488245,172016000005,192168050004,0.956115,6,1541244626,4.166753e-07,0.000064,0.000000,0.000058,0.000000e+00,...,0.002816,0.002816,0.000000,0.000000,0.00000,0.000000,0.0,0.000080,0.009804,2
1016506,172016000005,192168050004,0.624826,6,1541244690,0.000000e+00,0.000064,0.000000,0.000058,0.000000e+00,...,0.002816,0.002816,0.000000,0.000000,0.00000,0.000000,0.0,0.004076,0.500000,2
8372878,172016000005,192168050004,0.566064,6,1541244620,4.583428e-07,0.000064,0.000249,0.000058,9.307785e-07,...,0.002816,0.002816,0.000000,0.001654,0.00411,0.003245,0.0,0.000146,0.017857,2
830918,172016000005,192168050004,0.650919,6,1541244664,0.000000e+00,0.000064,0.000000,0.000058,0.000000e+00,...,0.002816,0.002816,0.000000,0.000000,0.00000,0.000000,0.0,0.004076,0.500000,2


In [13]:
from sklearn.model_selection import train_test_split
from sklearn.preprocessing import StandardScaler
from sklearn.svm import SVC
from sklearn.metrics import accuracy_score
print('Ready?')

Ready?


In [14]:
from sklearn.model_selection import train_test_split
y = df[' Label'] # etiquetas u objetivo
X = df.drop(' Label', axis=1) # separamos las características de la variable objetivo
# Dividir en conjunto de entrenamiento y pruebas (70/30)
X_train_val, X_test, y_train_val, y_test = train_test_split(X, y, test_size=0.3, random_state=42)
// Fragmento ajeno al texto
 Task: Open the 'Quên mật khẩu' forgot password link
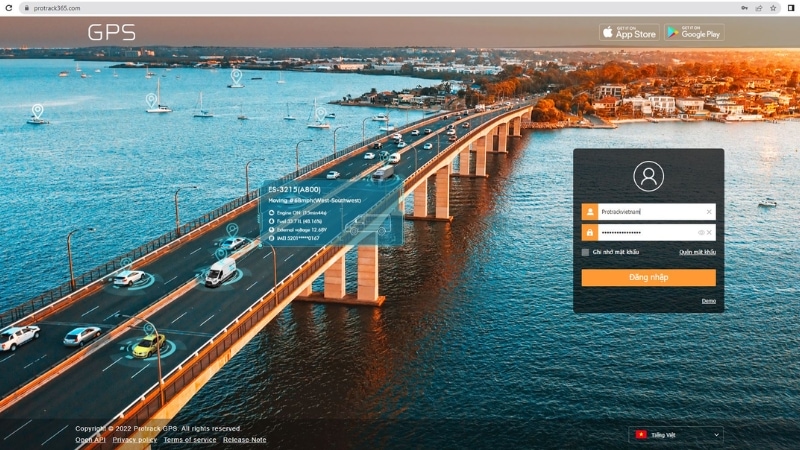[x=697, y=252]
# Dividir en conjunto de entrenamiento y validación (55/15 del tamaño original)
X_train, X_val, y_train, y_val = train_test_split(X_train_val, y_train_val, test_size=0.15/0.7, random_state=42)
print('Finished')

Finished


In [15]:
from sklearn.svm import SVC

In [16]:
svm = SVC(kernel='rbf', C=1, random_state=42)

In [17]:


# Entrenar el modelo SVM
svm.fit(X_train, y_train)
print('Finished')


Finished


In [18]:
from sklearn.metrics import confusion_matrix, classification_report, accuracy_score, precision_score, recall_score, f1_score
# Predecir los valores de la muestra de prueba
# Predicciones en conjunto de prueba
y_pred = svm.predict(X_test)

# Predicciones en conjunto de validación
y_val_pred = svm.predict(X_val)

# Matriz de confusión en conjunto de prueba
cm_test = confusion_matrix(y_test, y_pred)
print("Matriz de confusión en conjunto de prueba:\n", cm_test)
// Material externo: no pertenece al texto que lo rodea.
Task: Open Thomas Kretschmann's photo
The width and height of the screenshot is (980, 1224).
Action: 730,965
# Matriz de confusión en conjunto de validación
cm_val = confusion_matrix(y_val, y_val_pred)
print("Matriz de confusión en conjunto de validación:\n", cm_val)

# Accuracy en conjunto de prueba
acc_test = accuracy_score(y_test, y_pred)
print("Accuracy en conjunto de prueba:", acc_test)
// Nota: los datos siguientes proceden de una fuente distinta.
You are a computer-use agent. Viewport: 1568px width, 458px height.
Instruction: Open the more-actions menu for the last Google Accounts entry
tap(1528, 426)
# Accuracy en conjunto de validación
acc_val = accuracy_score(y_val, y_val_pred)
print("Accuracy en conjunto de validación:", acc_val)

# Precisión en conjunto de prueba
precision_test = precision_score(y_test, y_pred,average='macro')
print("Precisión en conjunto de prueba:", precision_test)

# Precisión en conjunto de validación
precision_val = precision_score(y_val, y_val_pred,average='macro')
print("Precisión en conjunto de validación:", precision_val)

# Recall en conjunto de prueba
recall_test = recall_score(y_test, y_pred)
print("Recall en conjunto de prueba:", recall_test)

# Recall en conjunto de validación
recall_val = recall_score(y_val, y_val_pred)
print("Recall en conjunto de validación:", recall_val)

# F1 en conjunto de prueba
f1_test = f1_score(y_test, y_pred)
print("F1 en conjunto de prueba:", f1_test)

# F1 en conjunto de validación
f1_val = f1_score(y_val, y_val_pred)
print("F1 en conjunto de validación:", f1_val)

Matriz de confusión en conjunto de prueba:
 [[  0   1   0]
 [  0 150   0]
 [  0 102   0]]
Matriz de confusión en conjunto de validación:
 [[ 0  1  0]
 [ 0 75  0]
 [ 0 51  0]]
Accuracy en conjunto de prueba: 0.5928853754940712
Accuracy en conjunto de validación: 0.5905511811023622


ValueError: Target is multiclass but average='binary'. Please choose another average setting, one of [None, 'micro', 'macro', 'weighted'].